Text and item location records:
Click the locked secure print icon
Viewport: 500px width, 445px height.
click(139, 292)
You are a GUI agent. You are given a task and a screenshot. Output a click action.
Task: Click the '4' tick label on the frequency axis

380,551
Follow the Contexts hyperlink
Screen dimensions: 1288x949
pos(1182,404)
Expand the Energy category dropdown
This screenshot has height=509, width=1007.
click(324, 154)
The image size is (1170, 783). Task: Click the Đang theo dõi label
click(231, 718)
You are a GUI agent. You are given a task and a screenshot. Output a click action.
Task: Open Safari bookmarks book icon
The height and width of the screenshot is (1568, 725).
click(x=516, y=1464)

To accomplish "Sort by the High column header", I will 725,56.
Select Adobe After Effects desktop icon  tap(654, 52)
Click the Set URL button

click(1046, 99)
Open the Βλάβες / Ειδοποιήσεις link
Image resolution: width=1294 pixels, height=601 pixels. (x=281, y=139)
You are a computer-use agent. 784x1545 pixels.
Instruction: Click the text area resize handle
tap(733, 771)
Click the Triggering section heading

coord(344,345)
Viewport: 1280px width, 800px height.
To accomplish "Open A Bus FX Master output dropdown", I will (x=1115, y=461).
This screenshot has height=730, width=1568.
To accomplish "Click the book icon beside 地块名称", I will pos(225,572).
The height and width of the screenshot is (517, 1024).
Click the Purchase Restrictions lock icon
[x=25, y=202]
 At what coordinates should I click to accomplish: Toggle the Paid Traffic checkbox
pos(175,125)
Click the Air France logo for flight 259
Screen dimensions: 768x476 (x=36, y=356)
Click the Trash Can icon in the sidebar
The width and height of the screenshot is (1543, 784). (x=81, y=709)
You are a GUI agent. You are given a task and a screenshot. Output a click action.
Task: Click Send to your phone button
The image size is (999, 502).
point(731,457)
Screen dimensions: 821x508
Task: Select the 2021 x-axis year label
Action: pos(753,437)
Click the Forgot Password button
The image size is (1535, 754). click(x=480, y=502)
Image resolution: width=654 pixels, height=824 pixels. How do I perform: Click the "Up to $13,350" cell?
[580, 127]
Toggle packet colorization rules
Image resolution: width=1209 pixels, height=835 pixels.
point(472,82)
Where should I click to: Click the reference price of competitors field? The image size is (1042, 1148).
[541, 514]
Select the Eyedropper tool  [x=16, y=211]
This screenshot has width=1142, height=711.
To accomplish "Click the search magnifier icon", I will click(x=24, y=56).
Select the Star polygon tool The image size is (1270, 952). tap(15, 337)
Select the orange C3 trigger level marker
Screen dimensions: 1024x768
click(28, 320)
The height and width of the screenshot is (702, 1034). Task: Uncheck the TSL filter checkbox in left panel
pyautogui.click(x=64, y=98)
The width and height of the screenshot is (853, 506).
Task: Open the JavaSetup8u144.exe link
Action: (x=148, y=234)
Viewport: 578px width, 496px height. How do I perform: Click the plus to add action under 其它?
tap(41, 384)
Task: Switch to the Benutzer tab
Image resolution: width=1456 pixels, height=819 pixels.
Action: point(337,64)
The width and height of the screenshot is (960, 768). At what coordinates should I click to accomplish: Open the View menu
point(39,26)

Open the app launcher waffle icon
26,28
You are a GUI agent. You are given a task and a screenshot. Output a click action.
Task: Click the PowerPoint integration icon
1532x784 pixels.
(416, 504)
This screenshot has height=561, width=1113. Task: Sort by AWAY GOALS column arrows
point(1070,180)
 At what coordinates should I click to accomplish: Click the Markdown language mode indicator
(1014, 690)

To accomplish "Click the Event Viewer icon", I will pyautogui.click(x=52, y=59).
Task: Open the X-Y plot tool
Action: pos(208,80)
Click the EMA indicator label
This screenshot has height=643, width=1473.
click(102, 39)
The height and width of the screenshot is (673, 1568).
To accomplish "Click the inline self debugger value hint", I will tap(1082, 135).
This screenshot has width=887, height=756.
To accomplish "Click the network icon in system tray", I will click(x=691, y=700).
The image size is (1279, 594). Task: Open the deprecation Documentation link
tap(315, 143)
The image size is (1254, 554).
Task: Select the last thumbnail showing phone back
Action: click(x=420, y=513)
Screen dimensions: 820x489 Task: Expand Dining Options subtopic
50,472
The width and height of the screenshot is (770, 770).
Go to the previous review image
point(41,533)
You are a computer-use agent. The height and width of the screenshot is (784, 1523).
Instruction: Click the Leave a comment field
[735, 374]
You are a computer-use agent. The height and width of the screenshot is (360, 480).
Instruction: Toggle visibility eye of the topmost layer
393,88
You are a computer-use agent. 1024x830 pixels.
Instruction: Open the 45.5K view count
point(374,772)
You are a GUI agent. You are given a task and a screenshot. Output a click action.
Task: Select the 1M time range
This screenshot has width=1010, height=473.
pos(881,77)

What the task requires:
Copy out everything in the records from the line containing "The height and width of the screenshot is (702, 1034)." down to the line containing "(1014, 690)", keeping both of those lines.

Solution to the problem:
The height and width of the screenshot is (702, 1034). Task: Uncheck the TSL filter checkbox in left panel
pyautogui.click(x=64, y=98)
The width and height of the screenshot is (853, 506).
Task: Open the JavaSetup8u144.exe link
Action: (x=148, y=234)
Viewport: 578px width, 496px height. How do I perform: Click the plus to add action under 其它?
tap(41, 384)
Task: Switch to the Benutzer tab
Image resolution: width=1456 pixels, height=819 pixels.
Action: point(337,64)
The width and height of the screenshot is (960, 768). At what coordinates should I click to accomplish: Open the View menu
point(39,26)

Open the app launcher waffle icon
26,28
You are a GUI agent. You are given a task and a screenshot. Output a click action.
Task: Click the PowerPoint integration icon
1532x784 pixels.
(416, 504)
This screenshot has height=561, width=1113. Task: Sort by AWAY GOALS column arrows
point(1070,180)
 At what coordinates should I click to accomplish: Click the Markdown language mode indicator
(1014, 690)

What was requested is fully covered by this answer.